• **INPUT MATERIAL**:
** Start **
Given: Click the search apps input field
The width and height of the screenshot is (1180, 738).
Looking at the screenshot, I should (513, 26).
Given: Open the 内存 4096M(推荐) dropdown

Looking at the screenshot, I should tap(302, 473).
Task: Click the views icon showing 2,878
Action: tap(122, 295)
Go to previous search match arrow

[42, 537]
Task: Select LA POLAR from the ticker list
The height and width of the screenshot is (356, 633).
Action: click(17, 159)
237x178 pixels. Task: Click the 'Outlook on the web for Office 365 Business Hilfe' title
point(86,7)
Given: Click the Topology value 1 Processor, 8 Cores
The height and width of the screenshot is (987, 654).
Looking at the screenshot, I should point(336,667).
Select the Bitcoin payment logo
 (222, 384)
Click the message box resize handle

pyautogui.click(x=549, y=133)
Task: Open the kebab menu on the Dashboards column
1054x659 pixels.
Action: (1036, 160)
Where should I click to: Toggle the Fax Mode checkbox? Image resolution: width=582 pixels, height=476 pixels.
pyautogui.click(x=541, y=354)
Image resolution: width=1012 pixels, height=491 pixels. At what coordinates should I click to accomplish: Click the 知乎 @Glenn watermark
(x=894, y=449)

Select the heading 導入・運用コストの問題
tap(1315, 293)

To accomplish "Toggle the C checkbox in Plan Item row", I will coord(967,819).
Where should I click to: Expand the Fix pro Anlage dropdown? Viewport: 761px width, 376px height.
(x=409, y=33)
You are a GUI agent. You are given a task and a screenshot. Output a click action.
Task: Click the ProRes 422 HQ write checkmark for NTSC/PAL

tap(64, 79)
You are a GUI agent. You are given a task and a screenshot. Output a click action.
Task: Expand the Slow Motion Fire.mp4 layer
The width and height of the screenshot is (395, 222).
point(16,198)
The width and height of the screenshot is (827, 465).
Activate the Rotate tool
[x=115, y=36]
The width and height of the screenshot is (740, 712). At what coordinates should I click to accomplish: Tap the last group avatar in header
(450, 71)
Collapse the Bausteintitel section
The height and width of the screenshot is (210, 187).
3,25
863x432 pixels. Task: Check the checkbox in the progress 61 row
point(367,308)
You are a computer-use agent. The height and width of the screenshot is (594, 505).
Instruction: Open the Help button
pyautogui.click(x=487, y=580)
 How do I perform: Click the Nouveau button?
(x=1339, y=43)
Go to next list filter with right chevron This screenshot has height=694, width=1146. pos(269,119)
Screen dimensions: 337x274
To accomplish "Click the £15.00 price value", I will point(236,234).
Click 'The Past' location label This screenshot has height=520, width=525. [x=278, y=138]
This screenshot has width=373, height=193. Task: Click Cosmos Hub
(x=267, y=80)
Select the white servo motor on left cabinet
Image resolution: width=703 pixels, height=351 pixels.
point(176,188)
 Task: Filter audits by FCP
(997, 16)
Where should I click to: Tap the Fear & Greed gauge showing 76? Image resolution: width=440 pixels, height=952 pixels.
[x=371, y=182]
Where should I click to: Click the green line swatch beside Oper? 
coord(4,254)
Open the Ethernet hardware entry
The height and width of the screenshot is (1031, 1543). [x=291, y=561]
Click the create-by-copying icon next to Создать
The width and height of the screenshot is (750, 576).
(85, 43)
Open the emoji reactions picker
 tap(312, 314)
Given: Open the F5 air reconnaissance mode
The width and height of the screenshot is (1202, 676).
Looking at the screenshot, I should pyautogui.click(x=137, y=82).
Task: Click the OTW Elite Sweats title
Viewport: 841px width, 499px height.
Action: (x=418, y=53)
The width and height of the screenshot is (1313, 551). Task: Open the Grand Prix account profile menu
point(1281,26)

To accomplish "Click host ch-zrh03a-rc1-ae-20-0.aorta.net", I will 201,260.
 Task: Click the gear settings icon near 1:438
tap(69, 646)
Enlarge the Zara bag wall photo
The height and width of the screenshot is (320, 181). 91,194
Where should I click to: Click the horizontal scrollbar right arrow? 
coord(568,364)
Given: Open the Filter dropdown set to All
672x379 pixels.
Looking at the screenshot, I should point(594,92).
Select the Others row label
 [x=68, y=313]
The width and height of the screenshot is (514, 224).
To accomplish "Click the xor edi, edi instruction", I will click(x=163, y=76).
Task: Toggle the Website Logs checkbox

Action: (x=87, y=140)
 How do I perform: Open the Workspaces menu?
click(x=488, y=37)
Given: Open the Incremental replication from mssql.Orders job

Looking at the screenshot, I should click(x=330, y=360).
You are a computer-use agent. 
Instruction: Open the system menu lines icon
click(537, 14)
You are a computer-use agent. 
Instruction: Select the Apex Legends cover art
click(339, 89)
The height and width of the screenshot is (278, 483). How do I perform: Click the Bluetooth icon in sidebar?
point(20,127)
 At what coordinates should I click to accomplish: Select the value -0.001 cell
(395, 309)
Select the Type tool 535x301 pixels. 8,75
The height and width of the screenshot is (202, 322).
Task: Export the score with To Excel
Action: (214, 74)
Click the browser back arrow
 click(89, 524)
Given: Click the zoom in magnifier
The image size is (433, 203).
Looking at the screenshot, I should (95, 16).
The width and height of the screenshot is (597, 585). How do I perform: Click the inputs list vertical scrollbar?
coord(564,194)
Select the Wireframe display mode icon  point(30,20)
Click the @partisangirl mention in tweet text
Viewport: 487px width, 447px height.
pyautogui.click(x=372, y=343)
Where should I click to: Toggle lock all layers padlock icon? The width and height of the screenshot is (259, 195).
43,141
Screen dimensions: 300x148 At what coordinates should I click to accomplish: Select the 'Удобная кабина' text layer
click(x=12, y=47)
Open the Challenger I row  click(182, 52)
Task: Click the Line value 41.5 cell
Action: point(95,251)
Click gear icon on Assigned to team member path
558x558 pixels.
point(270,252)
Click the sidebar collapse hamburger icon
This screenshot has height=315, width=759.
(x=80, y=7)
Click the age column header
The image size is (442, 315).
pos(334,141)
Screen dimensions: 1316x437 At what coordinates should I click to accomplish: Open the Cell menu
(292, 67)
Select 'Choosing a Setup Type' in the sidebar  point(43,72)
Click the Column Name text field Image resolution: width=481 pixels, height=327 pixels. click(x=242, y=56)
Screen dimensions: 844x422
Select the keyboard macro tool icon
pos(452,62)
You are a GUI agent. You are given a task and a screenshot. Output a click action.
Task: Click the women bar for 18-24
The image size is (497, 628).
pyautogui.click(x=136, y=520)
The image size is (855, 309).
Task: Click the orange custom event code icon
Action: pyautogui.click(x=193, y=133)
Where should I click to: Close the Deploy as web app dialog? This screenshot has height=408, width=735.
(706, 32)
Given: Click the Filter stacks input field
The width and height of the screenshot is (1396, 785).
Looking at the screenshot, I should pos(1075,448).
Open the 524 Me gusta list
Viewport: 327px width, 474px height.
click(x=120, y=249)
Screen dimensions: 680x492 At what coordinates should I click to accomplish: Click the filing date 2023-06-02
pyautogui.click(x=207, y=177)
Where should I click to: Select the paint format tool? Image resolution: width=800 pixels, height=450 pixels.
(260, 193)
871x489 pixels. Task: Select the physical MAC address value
** End **
• **DO THIS**: Copy the lines above word for word, keeping their order.

• **EXERCISE OUTPUT**:
Given: Click the search apps input field
The width and height of the screenshot is (1180, 738).
Looking at the screenshot, I should (513, 26).
Given: Open the 内存 4096M(推荐) dropdown

Looking at the screenshot, I should tap(302, 473).
Task: Click the views icon showing 2,878
Action: tap(122, 295)
Go to previous search match arrow

[42, 537]
Task: Select LA POLAR from the ticker list
The height and width of the screenshot is (356, 633).
Action: click(17, 159)
237x178 pixels. Task: Click the 'Outlook on the web for Office 365 Business Hilfe' title
point(86,7)
Given: Click the Topology value 1 Processor, 8 Cores
The height and width of the screenshot is (987, 654).
Looking at the screenshot, I should point(336,667).
Select the Bitcoin payment logo
 (222, 384)
Click the message box resize handle

pyautogui.click(x=549, y=133)
Task: Open the kebab menu on the Dashboards column
1054x659 pixels.
Action: (1036, 160)
Where should I click to: Toggle the Fax Mode checkbox? Image resolution: width=582 pixels, height=476 pixels.
pyautogui.click(x=541, y=354)
Image resolution: width=1012 pixels, height=491 pixels. At what coordinates should I click to accomplish: Click the 知乎 @Glenn watermark
(x=894, y=449)

Select the heading 導入・運用コストの問題
tap(1315, 293)

To accomplish "Toggle the C checkbox in Plan Item row", I will coord(967,819).
Where should I click to: Expand the Fix pro Anlage dropdown? Viewport: 761px width, 376px height.
(x=409, y=33)
You are a GUI agent. You are given a task and a screenshot. Output a click action.
Task: Click the ProRes 422 HQ write checkmark for NTSC/PAL

tap(64, 79)
You are a GUI agent. You are given a task and a screenshot. Output a click action.
Task: Expand the Slow Motion Fire.mp4 layer
The width and height of the screenshot is (395, 222).
point(16,198)
The width and height of the screenshot is (827, 465).
Activate the Rotate tool
[x=115, y=36]
The width and height of the screenshot is (740, 712). At what coordinates should I click to accomplish: Tap the last group avatar in header
(450, 71)
Collapse the Bausteintitel section
The height and width of the screenshot is (210, 187).
3,25
863x432 pixels. Task: Check the checkbox in the progress 61 row
point(367,308)
You are a computer-use agent. The height and width of the screenshot is (594, 505).
Instruction: Open the Help button
pyautogui.click(x=487, y=580)
 How do I perform: Click the Nouveau button?
(x=1339, y=43)
Go to next list filter with right chevron This screenshot has height=694, width=1146. pos(269,119)
Screen dimensions: 337x274
To accomplish "Click the £15.00 price value", I will point(236,234).
Click 'The Past' location label This screenshot has height=520, width=525. [x=278, y=138]
This screenshot has width=373, height=193. Task: Click Cosmos Hub
(x=267, y=80)
Select the white servo motor on left cabinet
Image resolution: width=703 pixels, height=351 pixels.
point(176,188)
 Task: Filter audits by FCP
(997, 16)
Where should I click to: Tap the Fear & Greed gauge showing 76? Image resolution: width=440 pixels, height=952 pixels.
[x=371, y=182]
Where should I click to: Click the green line swatch beside Oper? 
coord(4,254)
Open the Ethernet hardware entry
The height and width of the screenshot is (1031, 1543). [x=291, y=561]
Click the create-by-copying icon next to Создать
The width and height of the screenshot is (750, 576).
(85, 43)
Open the emoji reactions picker
 tap(312, 314)
Given: Open the F5 air reconnaissance mode
The width and height of the screenshot is (1202, 676).
Looking at the screenshot, I should pyautogui.click(x=137, y=82).
Task: Click the OTW Elite Sweats title
Viewport: 841px width, 499px height.
Action: (x=418, y=53)
The width and height of the screenshot is (1313, 551). Task: Open the Grand Prix account profile menu
point(1281,26)

To accomplish "Click host ch-zrh03a-rc1-ae-20-0.aorta.net", I will 201,260.
 Task: Click the gear settings icon near 1:438
tap(69, 646)
Enlarge the Zara bag wall photo
The height and width of the screenshot is (320, 181). 91,194
Where should I click to: Click the horizontal scrollbar right arrow? 
coord(568,364)
Given: Open the Filter dropdown set to All
672x379 pixels.
Looking at the screenshot, I should point(594,92).
Select the Others row label
 [x=68, y=313]
The width and height of the screenshot is (514, 224).
To accomplish "Click the xor edi, edi instruction", I will click(x=163, y=76).
Task: Toggle the Website Logs checkbox

Action: (x=87, y=140)
 How do I perform: Open the Workspaces menu?
click(x=488, y=37)
Given: Open the Incremental replication from mssql.Orders job

Looking at the screenshot, I should click(x=330, y=360).
You are a computer-use agent. 
Instruction: Open the system menu lines icon
click(537, 14)
You are a computer-use agent. 
Instruction: Select the Apex Legends cover art
click(339, 89)
The height and width of the screenshot is (278, 483). How do I perform: Click the Bluetooth icon in sidebar?
point(20,127)
 At what coordinates should I click to accomplish: Select the value -0.001 cell
(395, 309)
Select the Type tool 535x301 pixels. 8,75
The height and width of the screenshot is (202, 322).
Task: Export the score with To Excel
Action: (214, 74)
Click the browser back arrow
 click(89, 524)
Given: Click the zoom in magnifier
The image size is (433, 203).
Looking at the screenshot, I should (95, 16).
The width and height of the screenshot is (597, 585). How do I perform: Click the inputs list vertical scrollbar?
coord(564,194)
Select the Wireframe display mode icon  point(30,20)
Click the @partisangirl mention in tweet text
Viewport: 487px width, 447px height.
pyautogui.click(x=372, y=343)
Where should I click to: Toggle lock all layers padlock icon? The width and height of the screenshot is (259, 195).
43,141
Screen dimensions: 300x148 At what coordinates should I click to accomplish: Select the 'Удобная кабина' text layer
click(x=12, y=47)
Open the Challenger I row  click(182, 52)
Task: Click the Line value 41.5 cell
Action: point(95,251)
Click gear icon on Assigned to team member path
558x558 pixels.
point(270,252)
Click the sidebar collapse hamburger icon
This screenshot has height=315, width=759.
(x=80, y=7)
Click the age column header
The image size is (442, 315).
pos(334,141)
Screen dimensions: 1316x437 At what coordinates should I click to accomplish: Open the Cell menu
(292, 67)
Select 'Choosing a Setup Type' in the sidebar  point(43,72)
Click the Column Name text field Image resolution: width=481 pixels, height=327 pixels. click(x=242, y=56)
Screen dimensions: 844x422
Select the keyboard macro tool icon
pos(452,62)
You are a GUI agent. You are given a task and a screenshot. Output a click action.
Task: Click the women bar for 18-24
The image size is (497, 628).
pyautogui.click(x=136, y=520)
The image size is (855, 309).
Task: Click the orange custom event code icon
Action: pyautogui.click(x=193, y=133)
Where should I click to: Close the Deploy as web app dialog? This screenshot has height=408, width=735.
(706, 32)
Given: Click the Filter stacks input field
The width and height of the screenshot is (1396, 785).
Looking at the screenshot, I should pos(1075,448).
Open the 524 Me gusta list
Viewport: 327px width, 474px height.
click(x=120, y=249)
Screen dimensions: 680x492 At what coordinates should I click to accomplish: Click the filing date 2023-06-02
pyautogui.click(x=207, y=177)
Where should I click to: Select the paint format tool? Image resolution: width=800 pixels, height=450 pixels.
(260, 193)
871x489 pixels. Task: Select the physical MAC address value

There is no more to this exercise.